Louis came for another holiday visit -- my how he has grown.  From 5.5 lbs last year to 11.4 lbs this year.  You can see the difference in the size of the water bottle!  (same brand)




Ohio had a little more snow and colder weather than he's used to in Georgia, so we decided it was time for a new coat.  Actually we have a couple more planned as well.  The first one is from McCalls 6218.  We shopped the stash and decided to use the same blue fleece from last year and paired it with a traditional woven plaid for the lining.



Once I started sewing it became clear that the blue fleece should be the lining to provide comfort and warmth -- and the plaid for the outside.  The blue fleece was better for the contrasting scarf.  Here's the finished coat.



Maybe I don't know how to measure dogs, but I thought his length is 14" and his girth is 16". I had measured around his belly and from the pattern envelope it would seem that the Large is the correct size.  It seems too big around, but we accommodated that by trying it on him and then deciding where to attach the velcro.

Tuesday, December 21, 2010

Exchange gift

'Tis the time of year when we need token gifts but want them to be nice.  The criteria for this exchange is that it can be handmade (or not), have a sewing-related theme (or not), but must be < $10.

I decided to make a simple little purse organizer--the tutorial was found here:  purse organizer tutorial

I happened to have some striped ultrasuede that looks a little like denim and includes a rainbow of colors.  Since I have no idea about who the recipient will be in this grab-bag exchange (other than it will be a female), I figured this would work.  Her favorite color has to be in there somewhere, right?

Then it meant digging in the stash for something to use as the lining.  I could have been conservative with a solid color but found some calico that was more fun.  The colors seemed to be echoed in each piece.



I used the dimensions of the original tutorial since again, I don't know whose handbag will become home to this organizer and I don't want it to be too big.

I didn't take pictures of it in process, but some things I did were to make sure that I pressed the seams open on my pressing buck before turning.  That helped to have a nice edge, especially on the ultrasuede.

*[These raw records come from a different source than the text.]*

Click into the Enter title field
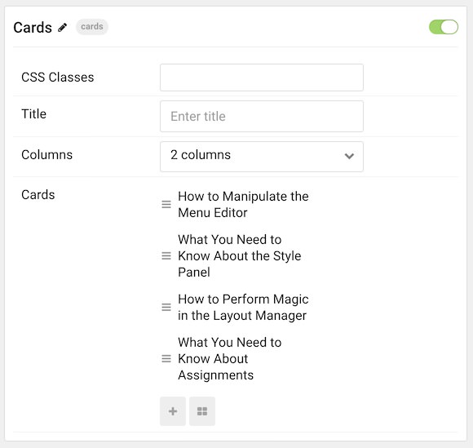The width and height of the screenshot is (473, 448). pos(262,116)
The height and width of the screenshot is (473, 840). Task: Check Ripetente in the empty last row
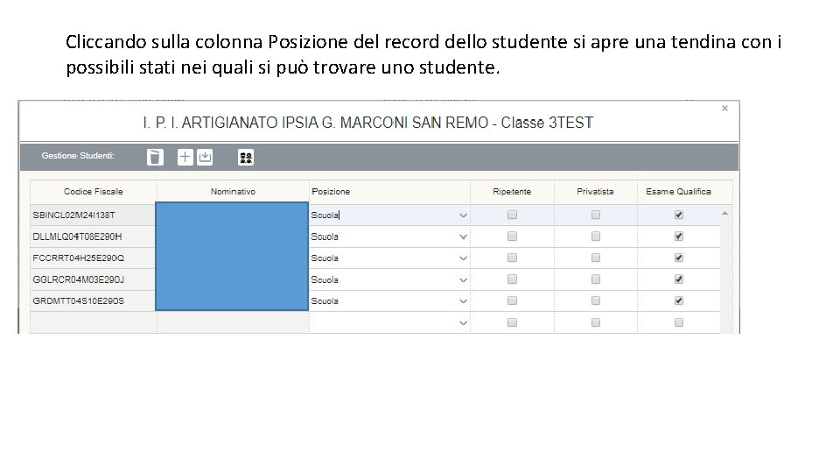click(512, 323)

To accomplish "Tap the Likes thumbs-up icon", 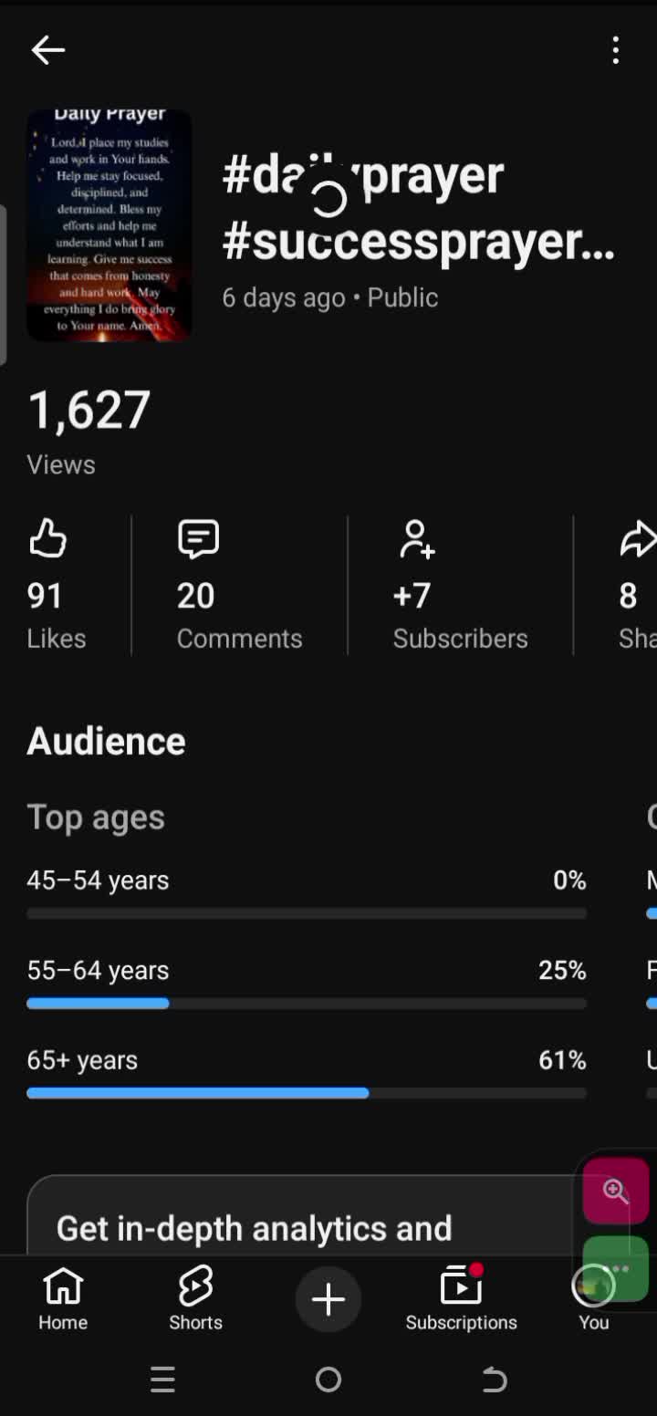I will click(x=47, y=538).
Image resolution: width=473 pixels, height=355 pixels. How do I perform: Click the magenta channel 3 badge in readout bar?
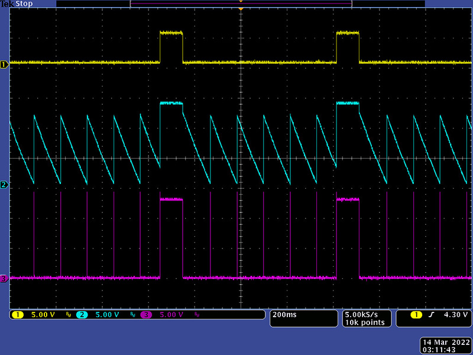pos(146,315)
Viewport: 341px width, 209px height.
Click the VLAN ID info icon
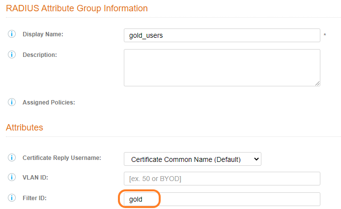tap(12, 178)
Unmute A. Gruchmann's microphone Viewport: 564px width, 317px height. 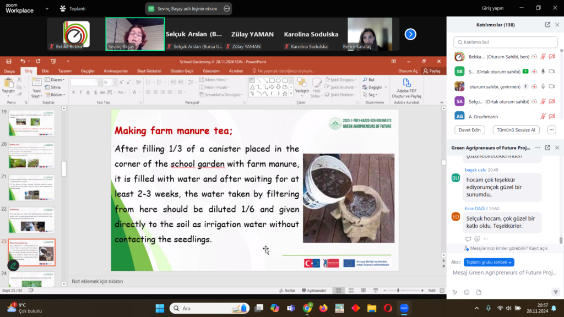point(543,116)

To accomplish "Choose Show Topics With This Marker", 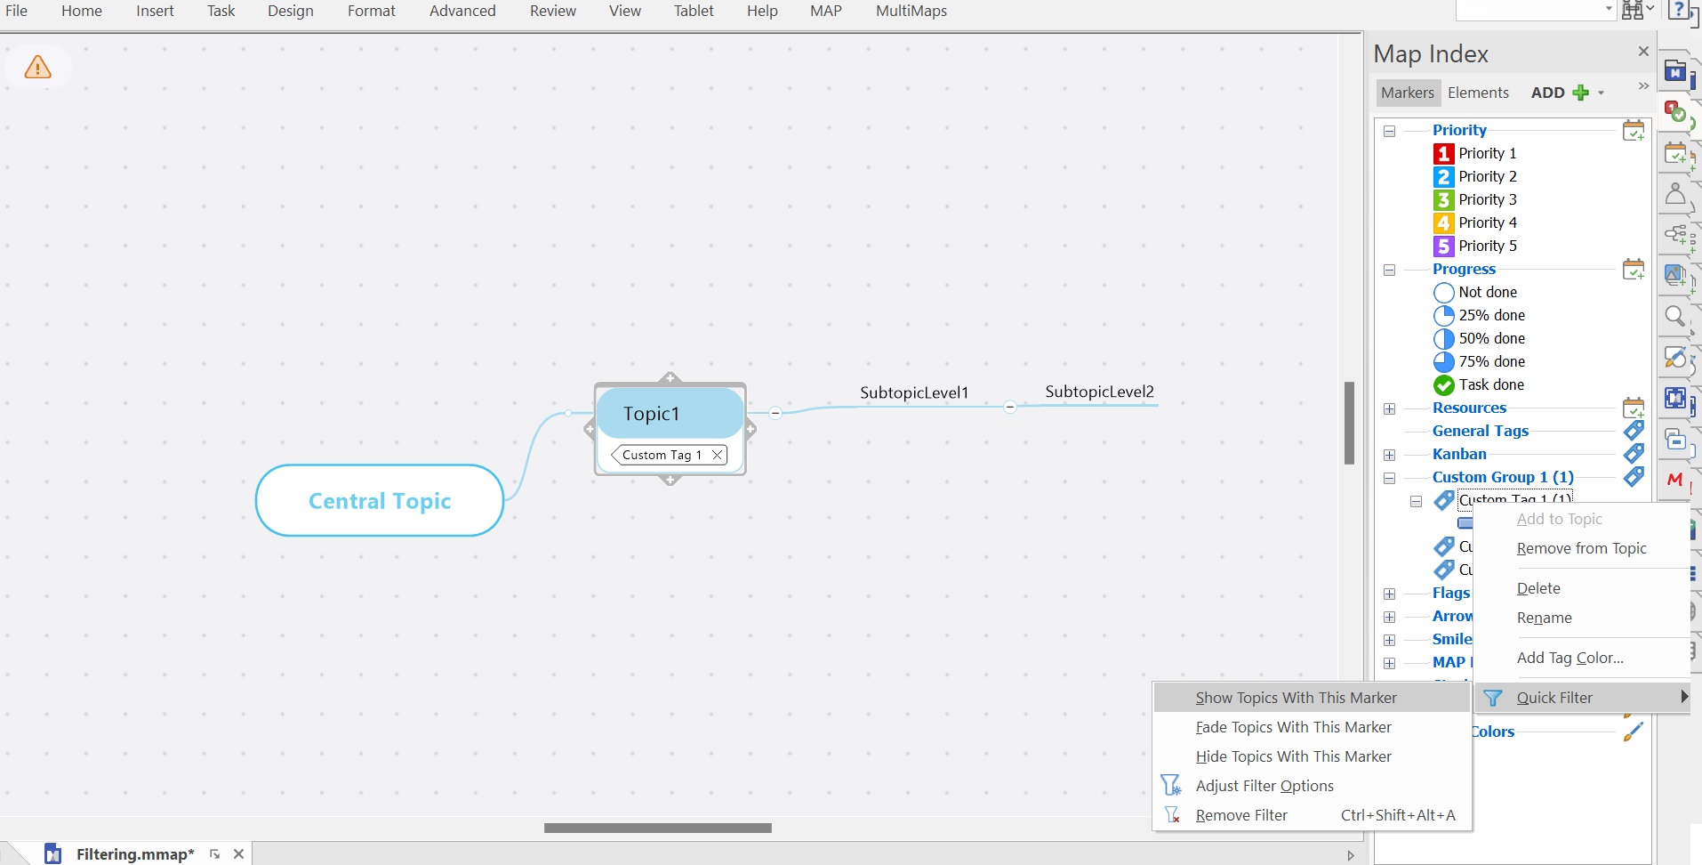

I used my stitch-in-the-ditch foot to make sure that the edgestitching was even and I used a size 16 denim needle.  Another thing was that I rounded the corners to make it easier to turn the ultrasuede and avoid any lumps.  I used a tape dispenser as my template to get a nice curve. 

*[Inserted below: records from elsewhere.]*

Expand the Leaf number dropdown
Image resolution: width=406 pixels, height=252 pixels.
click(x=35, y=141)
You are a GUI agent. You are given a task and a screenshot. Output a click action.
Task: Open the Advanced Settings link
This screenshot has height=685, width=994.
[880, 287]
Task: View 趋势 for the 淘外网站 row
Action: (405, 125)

I used the stitch that backstitches at the beginning and end of the row of stitching to make sure that the vertical "divider" stitches wouldn't some undone with use.



It can be rolled up like a jelly roll for a small purse, or it could be just be allowed to wrap around the entire perimeter for a larger purse. 

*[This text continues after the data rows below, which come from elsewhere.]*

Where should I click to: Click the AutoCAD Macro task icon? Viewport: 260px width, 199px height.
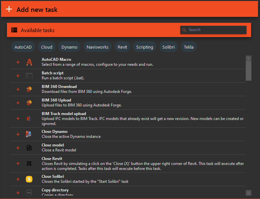click(x=29, y=62)
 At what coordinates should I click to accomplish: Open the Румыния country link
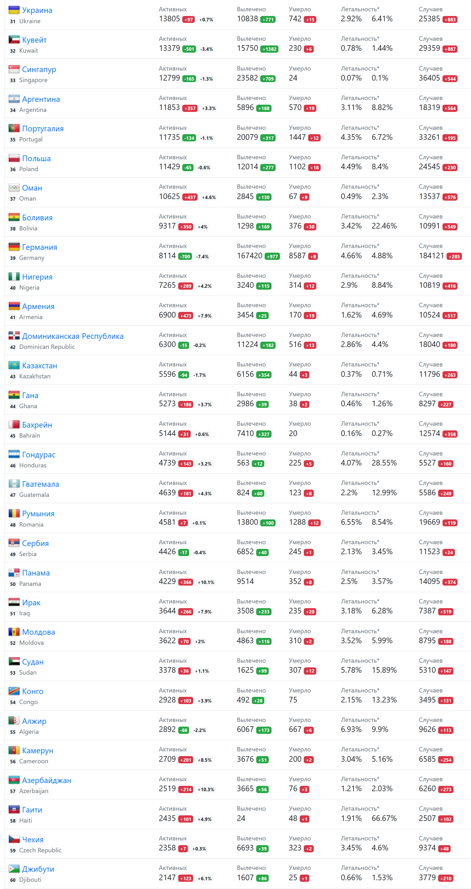(x=38, y=514)
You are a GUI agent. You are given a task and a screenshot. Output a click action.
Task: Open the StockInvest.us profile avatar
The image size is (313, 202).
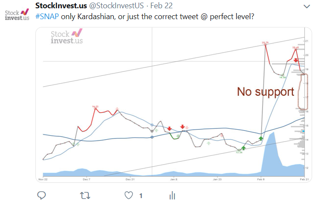tap(17, 15)
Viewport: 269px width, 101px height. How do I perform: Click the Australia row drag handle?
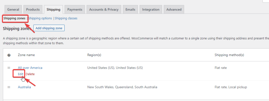pos(9,87)

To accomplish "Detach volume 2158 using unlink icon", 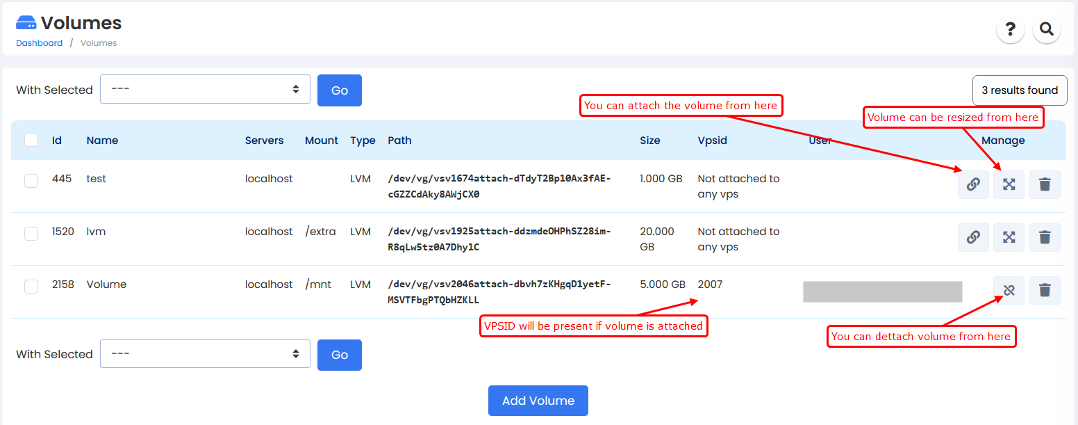I will coord(1009,290).
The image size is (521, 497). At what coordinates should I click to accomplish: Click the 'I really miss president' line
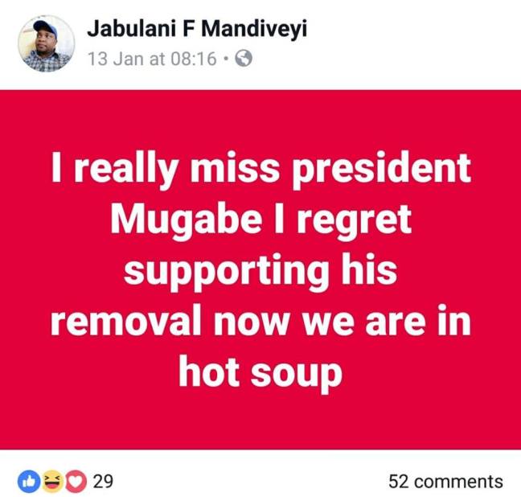[261, 170]
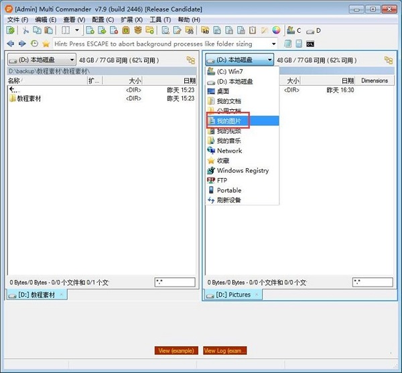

I think there will be a few more of these to come out of my sewing room this year ....

Saturday, December 18, 2010

More ruffles?

Yes more ruffles!  This is actually a knitted flounce.  You may remember that I made some of these last year.  Like those, this one is also a gift.



 The yarns are both very soft -- the main yarn is 70% soft acrylic/30% cotton (Bernat denimstyle; color 03117) and the trim "eyelash" type yarn is 100% polyester (Yarn Bee- Frosting; color is Polar Icing).  The combination made for a very soft boa.  I went looking for anything "blue" that I had in my yarn stash and these were the winning candidates:




The pattern was a little lacier than the one I used last year.  It starts off with 110 stitches and after 11 rows there are almost 900 stitches on the needle before binding off.  I think I like this one better. If you want to make one, the pattern is from Lion Brand Yarn -- just search on "potato chip scarf."

When worn, it curls up into itself, but here is a close up to show some of the detail:

Monday, September 27, 2010

What I don't want to sew again any time soon ...

 In no particular order ....

challis
chiffon
fabrics that right and wrong sides are "almost" identical
prints that are difficult to see markings
ruffles
ruches
gathers
wool (sewing-friendly fabric but it makes me itch)
drapery fabric


I know I will sew some of the above again, but not any time soon. 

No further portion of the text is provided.